Start of Data section
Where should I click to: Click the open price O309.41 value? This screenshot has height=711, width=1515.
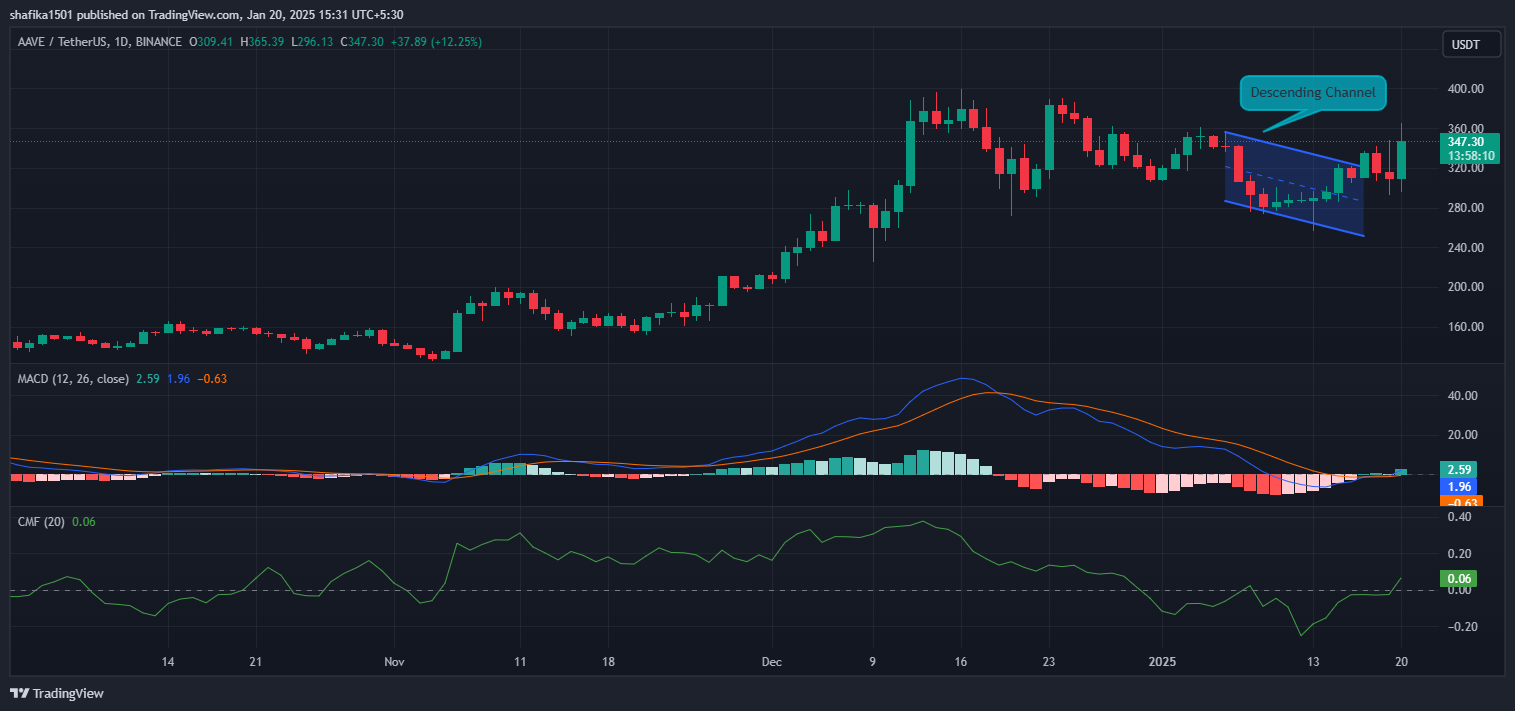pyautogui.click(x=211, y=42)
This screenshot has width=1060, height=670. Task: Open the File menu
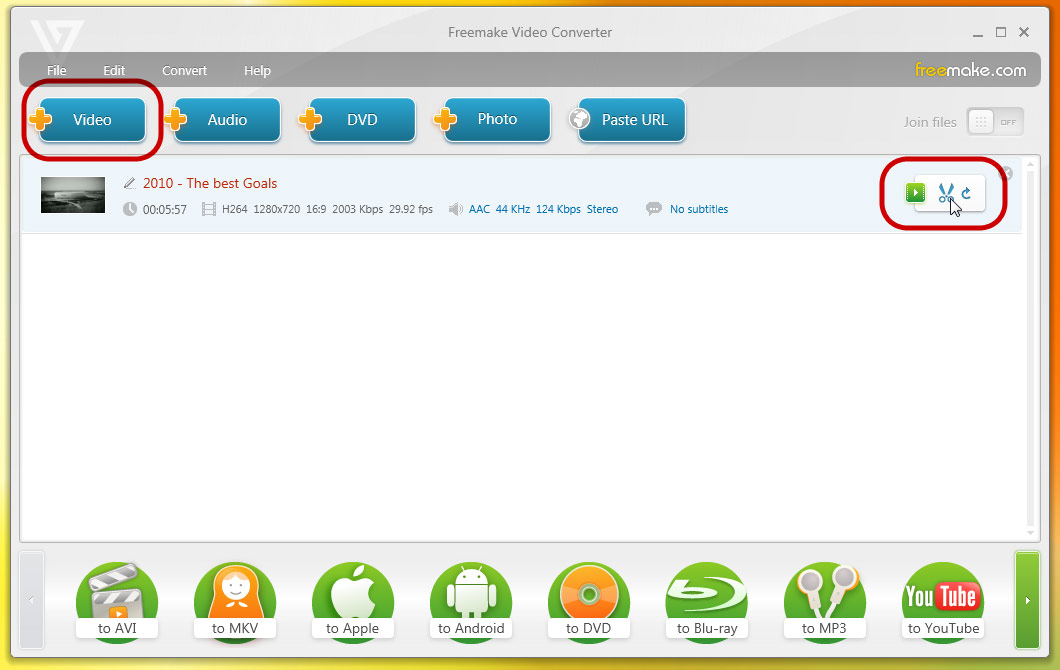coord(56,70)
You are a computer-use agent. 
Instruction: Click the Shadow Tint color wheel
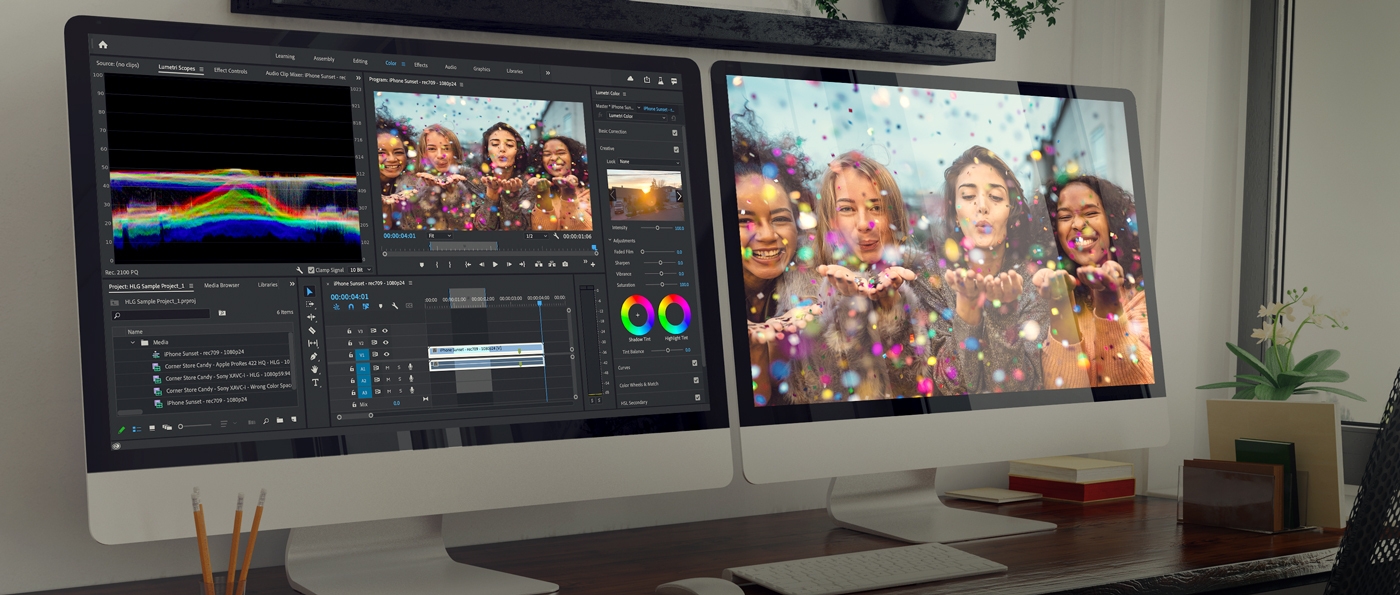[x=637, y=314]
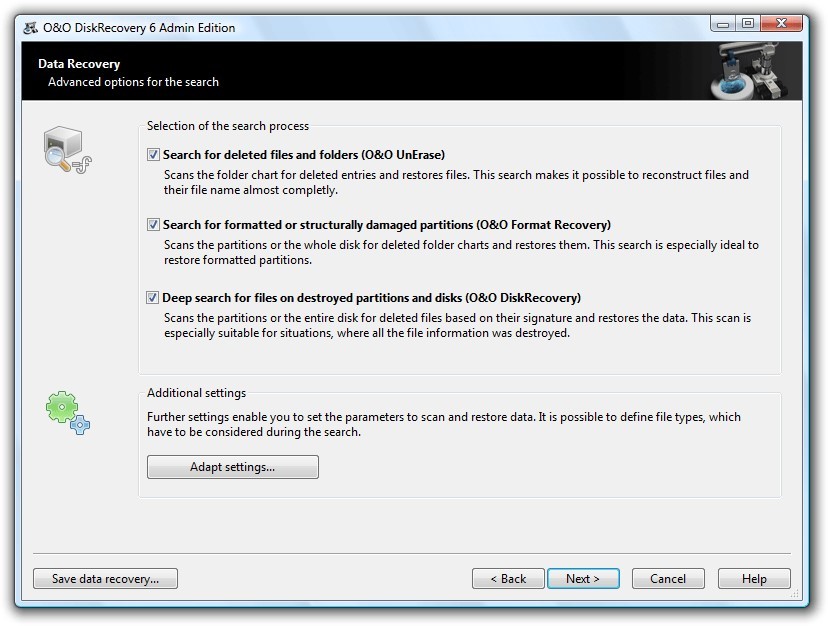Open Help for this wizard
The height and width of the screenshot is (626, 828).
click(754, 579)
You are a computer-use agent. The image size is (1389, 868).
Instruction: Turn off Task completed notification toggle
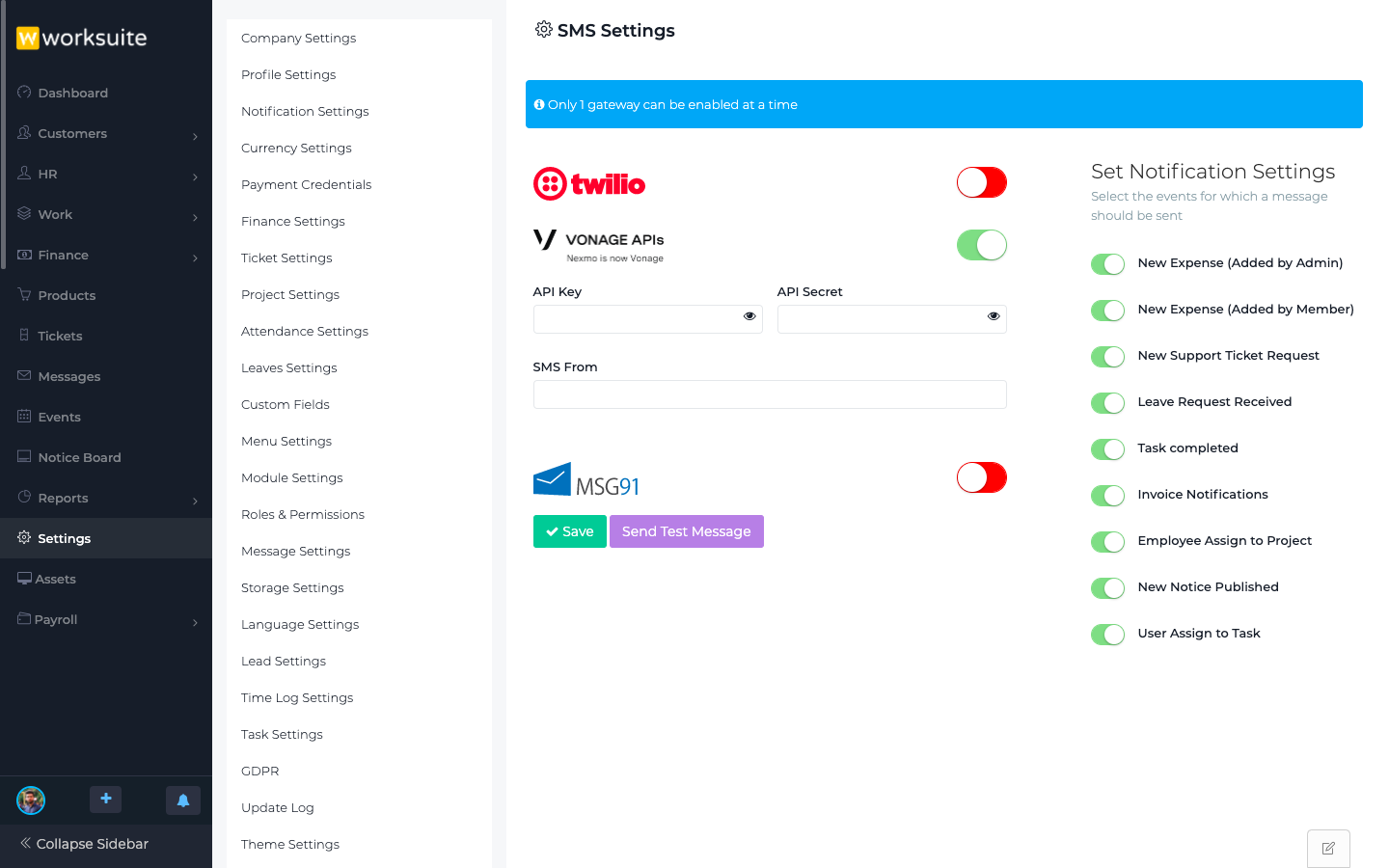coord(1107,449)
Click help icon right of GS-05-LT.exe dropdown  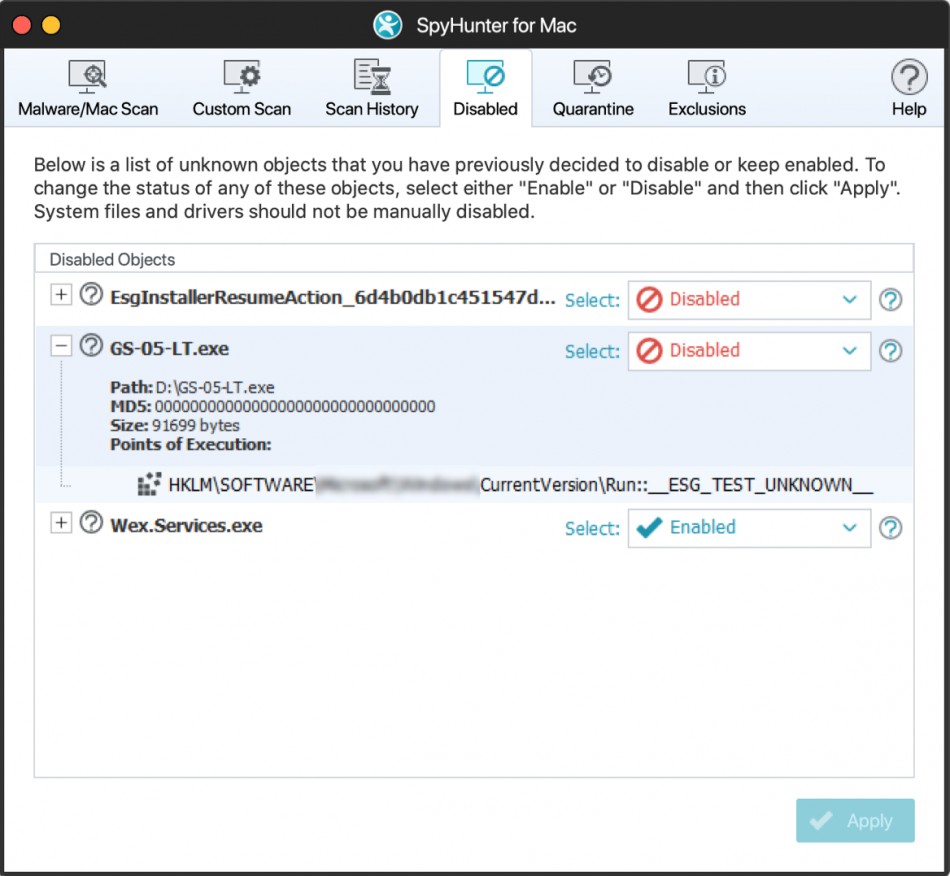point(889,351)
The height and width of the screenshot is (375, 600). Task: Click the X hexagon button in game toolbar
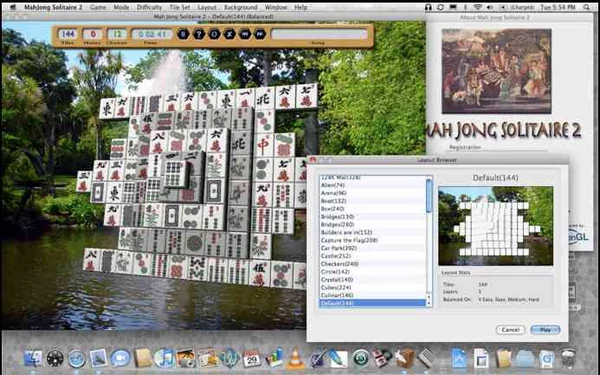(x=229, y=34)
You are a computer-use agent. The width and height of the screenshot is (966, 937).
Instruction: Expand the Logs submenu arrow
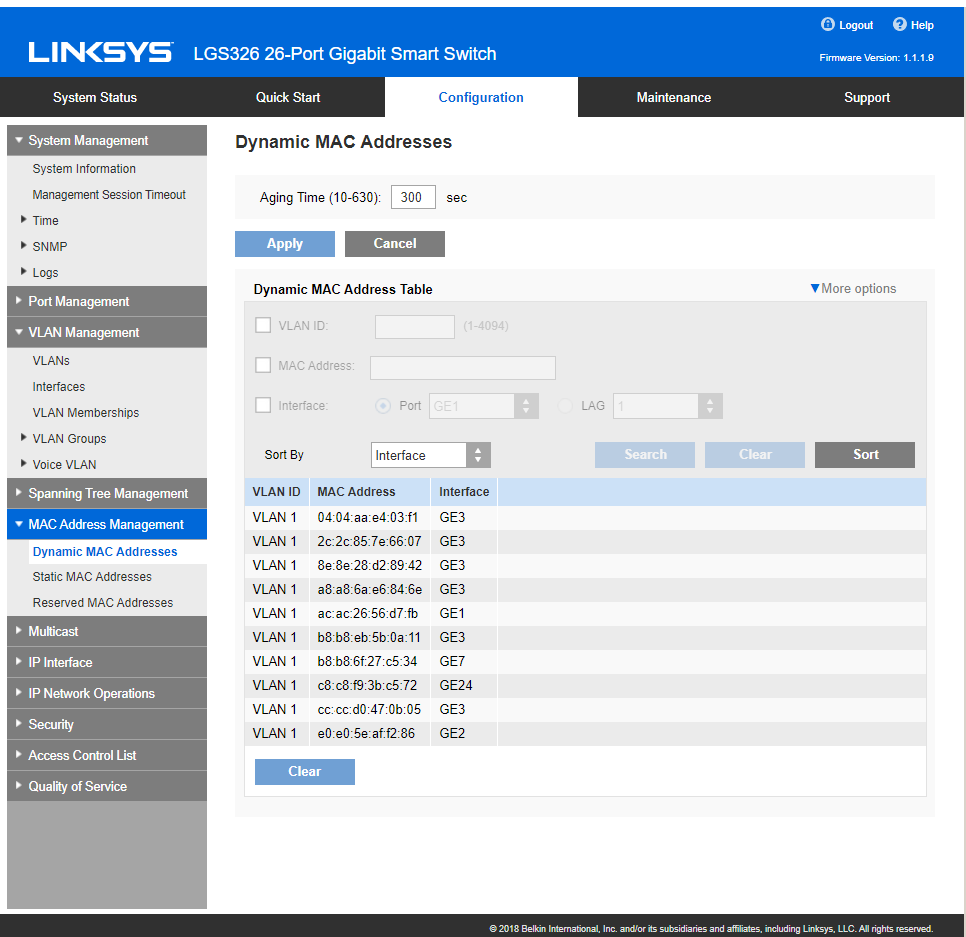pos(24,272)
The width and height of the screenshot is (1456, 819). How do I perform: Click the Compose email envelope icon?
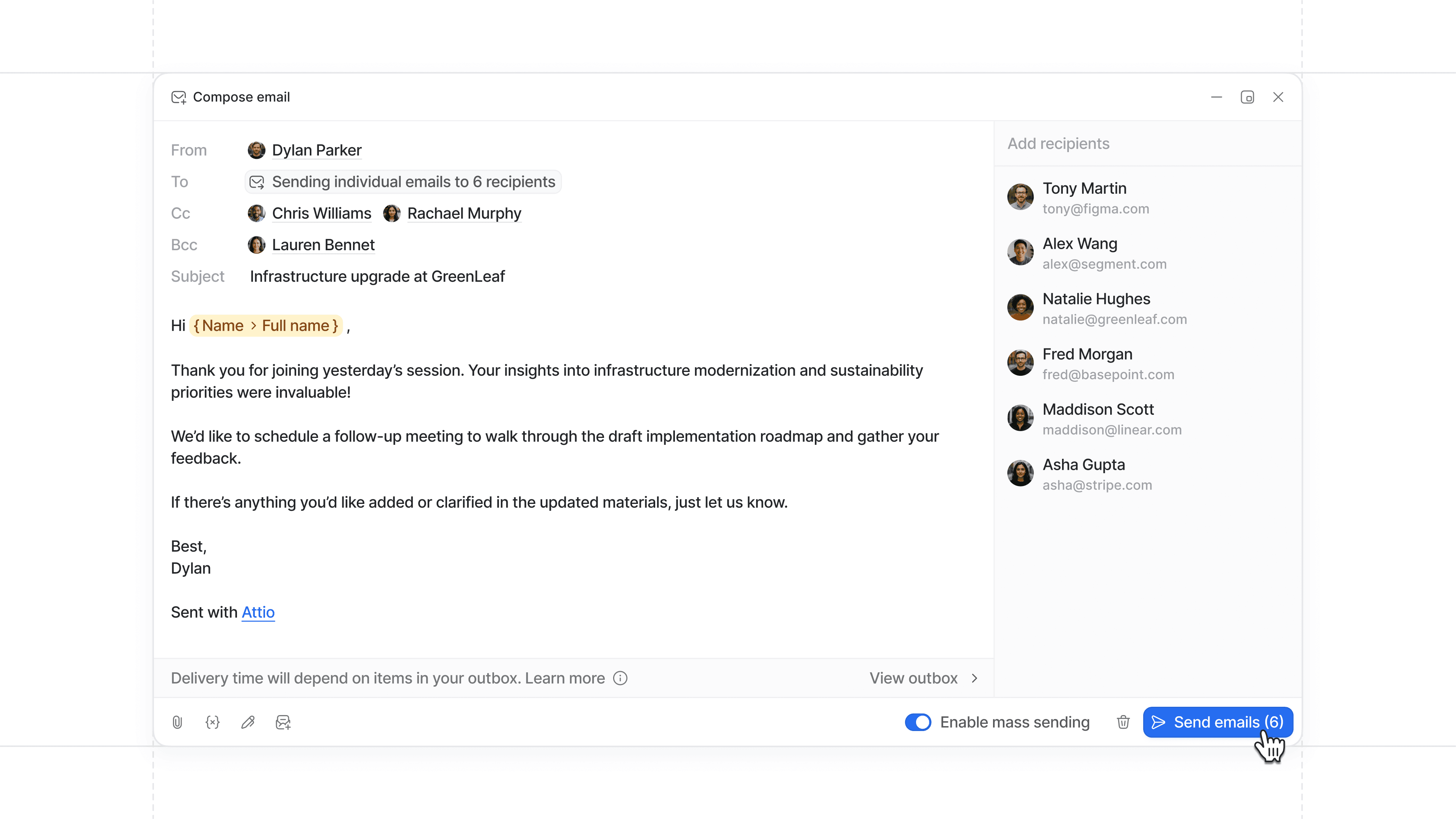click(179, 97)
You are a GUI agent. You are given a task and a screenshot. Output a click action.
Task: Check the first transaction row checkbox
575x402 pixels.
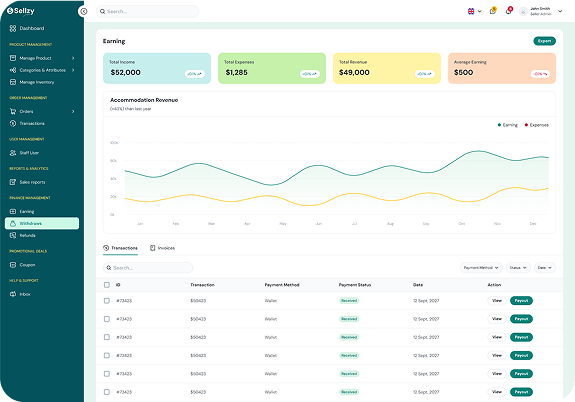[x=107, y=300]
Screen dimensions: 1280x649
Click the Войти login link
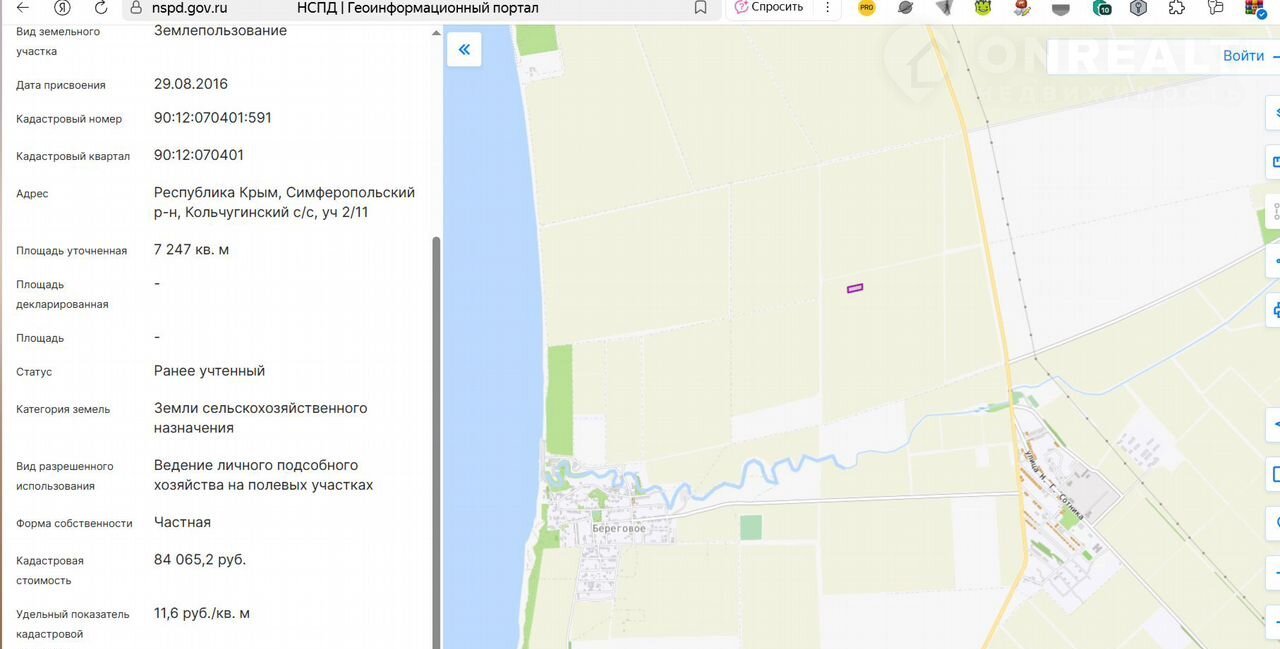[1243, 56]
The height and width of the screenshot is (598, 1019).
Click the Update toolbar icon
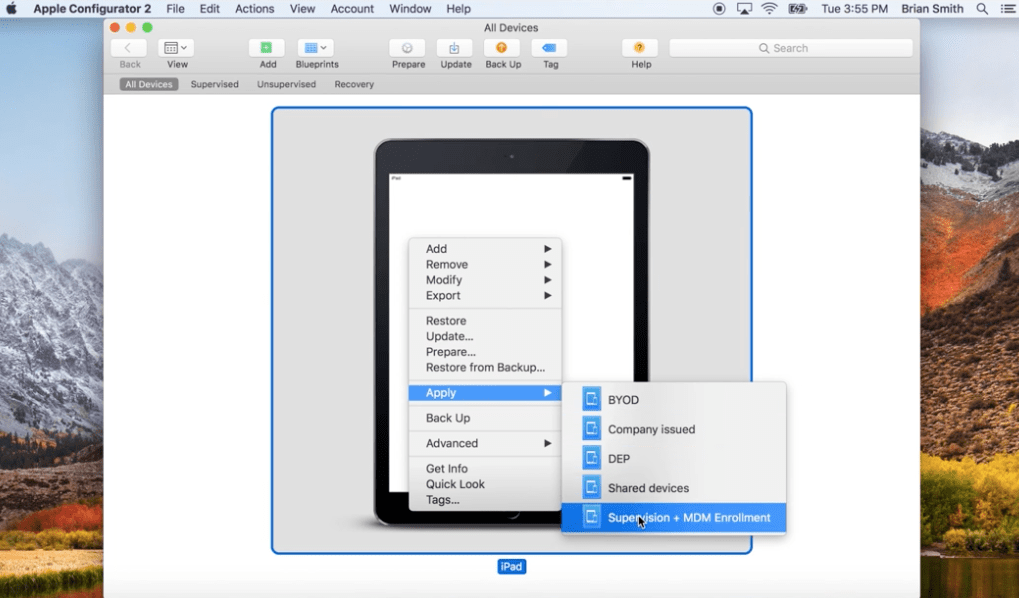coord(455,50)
End of Data section
Your task
Find how many lines of the entries include the word "computer". The number is the entire reply.

Task result
3